NEW YORK — Crest, the oral care brand that transformed tooth-whitening into a beauty routine, is out to conquer what it considers a telltale sign of aging: stained teeth.
Renewal Age-Defying Strips, the latest addition to the Crest Whitestrips portfolio, is designed to remove 20 years of stains from a smile, explained David Dintenfass, associate marketing director of global whitening for Procter & Gamble. He added that consumers, women in particular, who attempt to defy aging by dying their hair and applying skin creams, reported that their smile was still giving away their age.
Seizing on the opportunity to enter the antiaging realm, Crest Whitestrips created Renewal, which at $39.99 is at the premium end of the Whitestrips range.
To measure the “20 years of stains” claim, the company conducted clinical research to determine how tooth color changes over time. Dintenfass said Renewal is the only Whitestrips product that includes ingredients clinically tested to remove two decades’ worth of discoloration.
Together, Crest’s current holdings of Whitestrips — Classic (or original) for $24.99; Premium, the seven-day version for $34.99, and the “professional grade” Premium Plus for $39.99 — have generated $250 million in retail sales. Dintenfass would not comment on sales, but industry sources forecast that Renewal will add another $65 million to brand sales in its first year at retail.
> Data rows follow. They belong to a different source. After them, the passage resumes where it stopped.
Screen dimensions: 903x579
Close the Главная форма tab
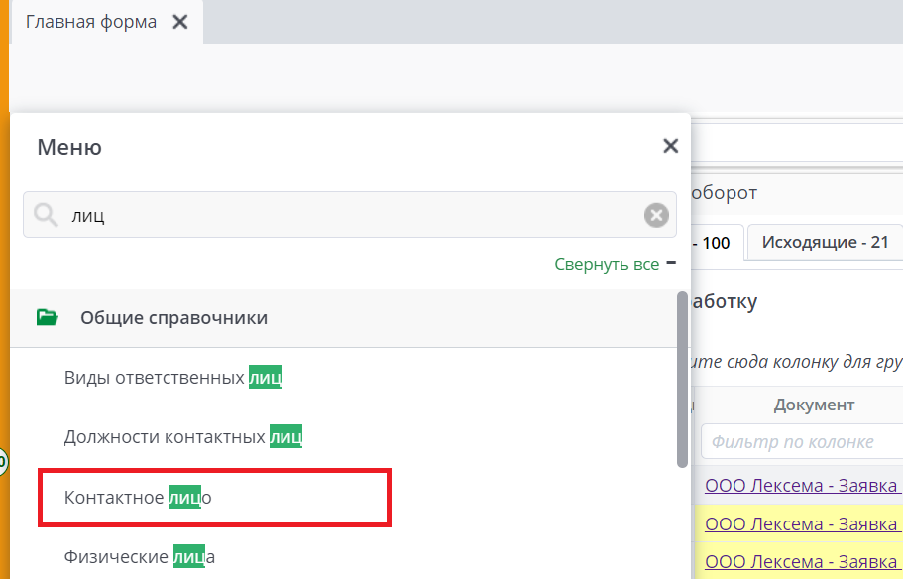(x=179, y=22)
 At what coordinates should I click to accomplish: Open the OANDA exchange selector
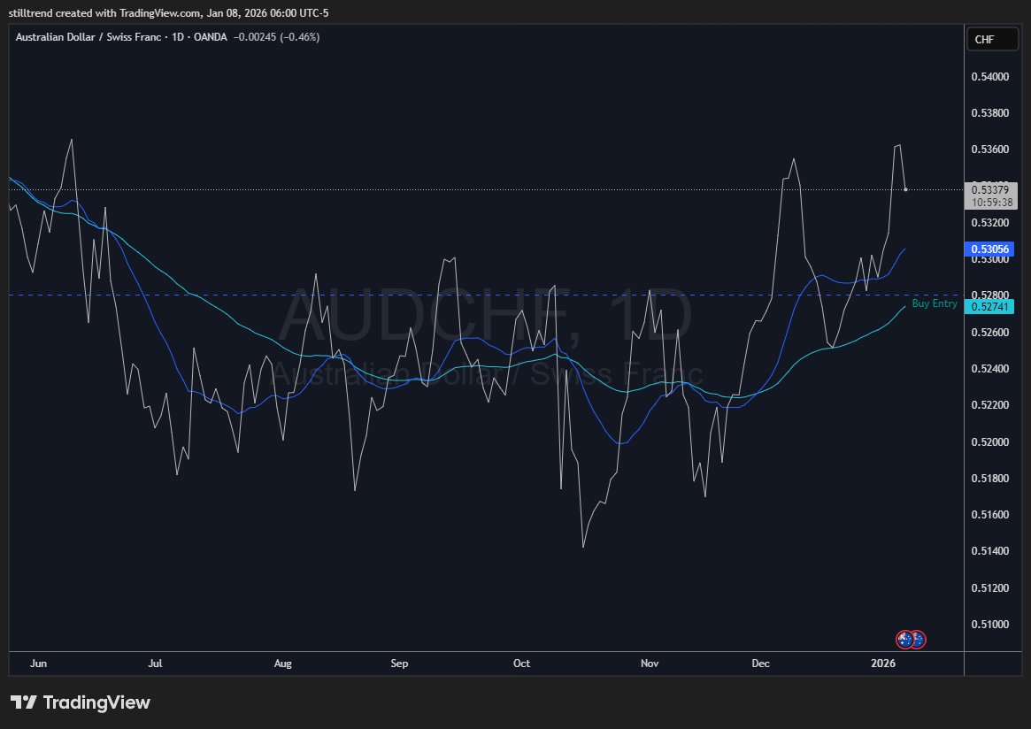211,37
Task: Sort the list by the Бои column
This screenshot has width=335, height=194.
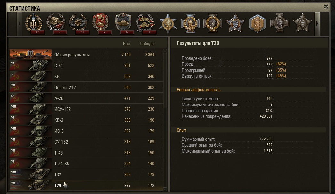Action: (126, 44)
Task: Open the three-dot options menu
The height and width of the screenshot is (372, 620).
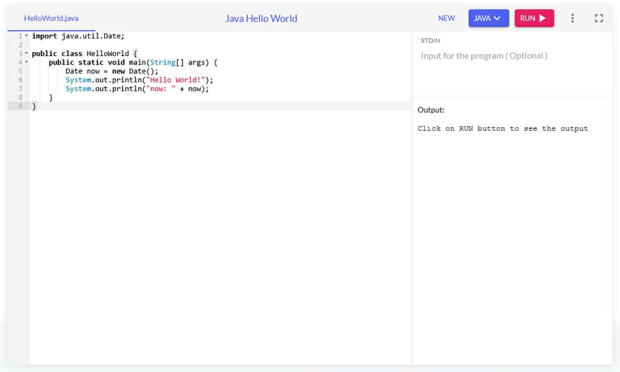Action: pos(572,18)
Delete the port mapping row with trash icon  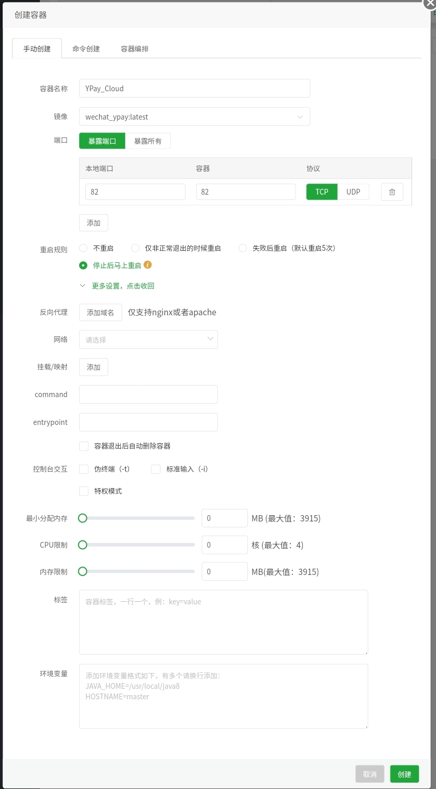click(391, 191)
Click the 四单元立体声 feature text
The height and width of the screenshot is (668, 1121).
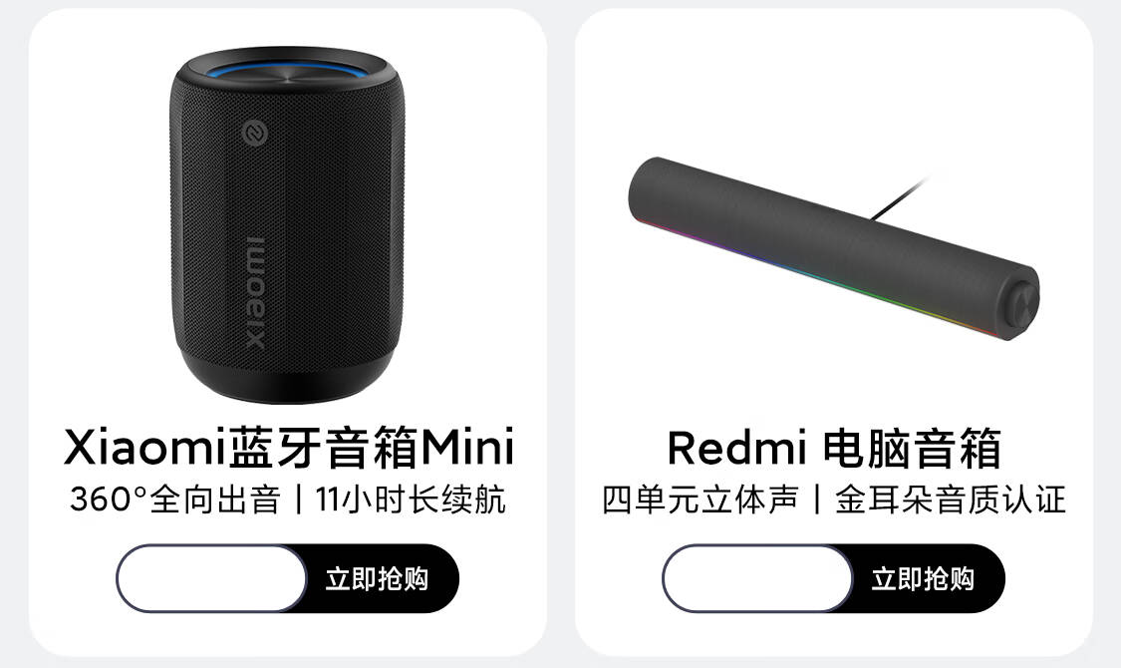700,500
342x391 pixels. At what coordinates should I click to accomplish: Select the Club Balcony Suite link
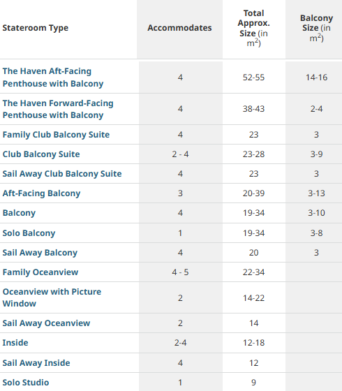(41, 154)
Crest will introduce Renewal with a marketing effort, slated to launch Monday, that centers on the theme of “keep them guessing.”
Print ads feature a smiling woman alongside a range of ages in brackets, starting at 26 and ending at 50. Boxes next to each age group allow viewers to mark off which category they think the smile belongs to.
TV ads follow a similar format. In one 30-second spot, a woman asks, “How old am I?” and tells the viewer to decide whether she did the Hustle or the Electric Slide in junior high school. Each ad directs consumers to Crest’s micro Web site, www.keepthemguessing.com, which is scheduled to launch on Sunday.
Crest’s success at positioning Whitestrips as a beauty tool has caught the attention of entrepreneurial dentists, such as Jonathan Levine of GoSmile, who have responded by introducing tooth-whitening products of their own in the prestige channel.
“There’s plenty of room in different tiers of the market for tooth-whitening,” said Dintenfass, referring to the growth of luxury-priced oral care lines such as GoSmile and SuperSmile. Dintenfass, who likened the segment’s distribution growth to that of professional hair care, added that the prestige price points enhance Whitestrips’ value positioning.